Такой бы робости хорониться где-нибудь в одиночку, вдалеке ото всех, в уголке темном, чтобы никто не видел ее, чтобы она не видела никого, но нет, овца без стада еще больше сама не своя, ей собственной робости и страха мало, ей надо дрожать не одной, а вместе с другими овцами, она жмется в кучу, в середину общего дрожания, она спасается числом - чем больше вокруг нее страха, тем лучше ей: она не одна такая трусливая, все такие же, она не с краю отары, а в середине - не ее первую ударит палкой пастух, цапнет за ляжку пастушья собака, а если где-то здесь и в самом деле ходит волк - не ее первую он схватит за горло. Ей бы только пробиться в самую середку туда и туда, где ее давят со всех сторон и, подхватив, несут куда-нибудь, в какую-нибудь сторону, и дышать в той давке как будто бы нечем, но ей-то легче всего и дышит-ся там, где и жизни нет, но живьё есть, на него-то овечка и надеется, на это живьё.
Ни бежать и прятаться, ни оборониться, ни успокоиться она не умеет, в то время как этому всему только в одиночку и можно научиться, а оставшись одна, без памяти носится, ищет стадо.
Вот какую жизнь дала природа этому существу... И глядит овечка на белый свет бесконечно робкими и даже красивыми глазами прямо перед собою, а в сторону повести ими не хочет: а вдруг там что-нибудь ужасное?
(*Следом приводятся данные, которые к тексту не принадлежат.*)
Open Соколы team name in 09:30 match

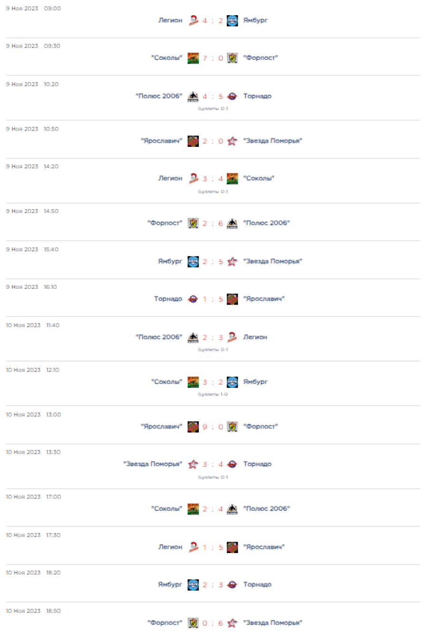167,58
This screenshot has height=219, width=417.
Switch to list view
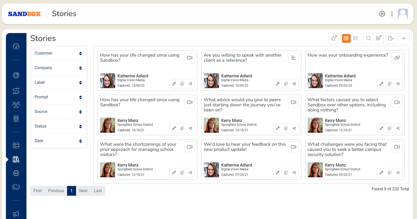[x=356, y=38]
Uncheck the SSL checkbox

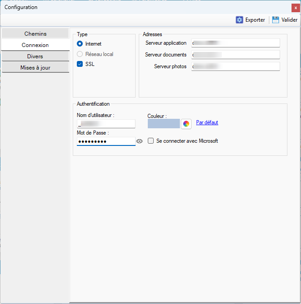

И живет зябко и неуютно под своей уютной шкурой, под которой зимой не холодно, летом не жарко и вполне можно было бы неплохо устроиться, хотя бы раз в неделю, по воскресеньям, что ли, дать себе отдых от испугов и страхов.
Устинов пересчитал овец - все были на месте, одиннадцать голов, а они глядели на него, будто пытаясь вспомнить: кто это перед ними? Может, хозяин, который их поит, кормит, стрижет, в хлевушку загоняет? Но может, и не он вовсе? Память у них всякую страхом отбивает.
Устинов и сам-то на них поневоле тоже каким-то овечьим взглядом глядел - не узнавал. Счет правильный, одиннадцать голов, но если две его собственные овечки потерялись, а чужие две прибились, этого не узнаешь, потому что все они одинаковые. Ну, правда, баран однорогий - это его, это известно, три овечки молоденькие и поменьше других - тоже его, потому что три их и должно быть, ну а про остальных уже ничего не скажешь, все они на одно лицо и на один страх.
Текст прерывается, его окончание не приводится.